1. Significant Single-Stock Downside Risk: Despite its low market correlation, the stock has experienced a substantial 30.48% maximum drawdown, indicating high vulnerability to company-specific negative events or operational failures. 2. Weak Operating Efficiency and Growth Profile: Low returns on equity (1.56%) and asset turnover (0.078) signal poor capital utilization and a potential lack of competitive advantage, which could constrain long-term growth and profitability. 3. Potential Liquidity and Debt Servicing Pressure: A low cash flow to debt ratio (0.07) indicates weak cash generation relative to its debt obligations, posing a risk if operating performance deteriorates or interest rates rise. 4. Industry and Consumer Demand Shifts: As a major packaged food company, KHC faces persistent risks from changing consumer preferences towards healthier options and intense competition, which could pressure margins and market share.

What is the price forecast for KHC in 2026?

Based on current fundamentals and strategic positioning, Kraft Heinz (KHC) is projected for modest, steady growth through 2026. Our base case target price is in the $32-$35 range, with a bull case of $38-$40 if the company successfully accelerates its growth initiatives.

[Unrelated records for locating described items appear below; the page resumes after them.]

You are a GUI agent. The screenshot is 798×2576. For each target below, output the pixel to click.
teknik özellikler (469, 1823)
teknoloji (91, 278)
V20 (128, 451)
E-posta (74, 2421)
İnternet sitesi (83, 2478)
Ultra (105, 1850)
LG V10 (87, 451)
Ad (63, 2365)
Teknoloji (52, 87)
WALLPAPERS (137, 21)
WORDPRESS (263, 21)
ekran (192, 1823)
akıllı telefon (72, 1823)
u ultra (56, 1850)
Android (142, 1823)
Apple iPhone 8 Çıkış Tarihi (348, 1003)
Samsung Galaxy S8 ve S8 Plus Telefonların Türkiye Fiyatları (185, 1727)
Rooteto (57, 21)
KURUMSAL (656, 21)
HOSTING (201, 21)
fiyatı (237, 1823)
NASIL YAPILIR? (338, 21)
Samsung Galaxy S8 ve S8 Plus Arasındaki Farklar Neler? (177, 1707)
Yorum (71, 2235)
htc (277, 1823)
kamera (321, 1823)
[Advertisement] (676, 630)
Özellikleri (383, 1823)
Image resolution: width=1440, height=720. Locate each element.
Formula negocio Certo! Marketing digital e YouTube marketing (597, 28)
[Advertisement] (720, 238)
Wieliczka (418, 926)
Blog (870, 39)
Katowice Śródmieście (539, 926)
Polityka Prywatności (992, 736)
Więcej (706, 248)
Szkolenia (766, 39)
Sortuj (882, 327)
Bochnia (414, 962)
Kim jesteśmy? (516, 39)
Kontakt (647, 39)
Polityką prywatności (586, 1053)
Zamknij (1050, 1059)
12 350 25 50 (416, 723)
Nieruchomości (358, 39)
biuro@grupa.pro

The key growth drivers are: 1) Margin expansion from ongoing operational efficiency programs, 2) Strategic portfolio innovation to reinvigorate top-line growth in key categories, and 3) Its defensive nature as a consumer staples leader providing stability.

Main assumptions include continued effective cost management, stable input costs, and the absence of major macroeconomic shocks that could disproportionately impact consumer spending. This forecast is highly uncertain and heavily dependent on management's ability to execute its turnaround strategy and demonstrate sustainable revenue growth, which has been a historical challenge.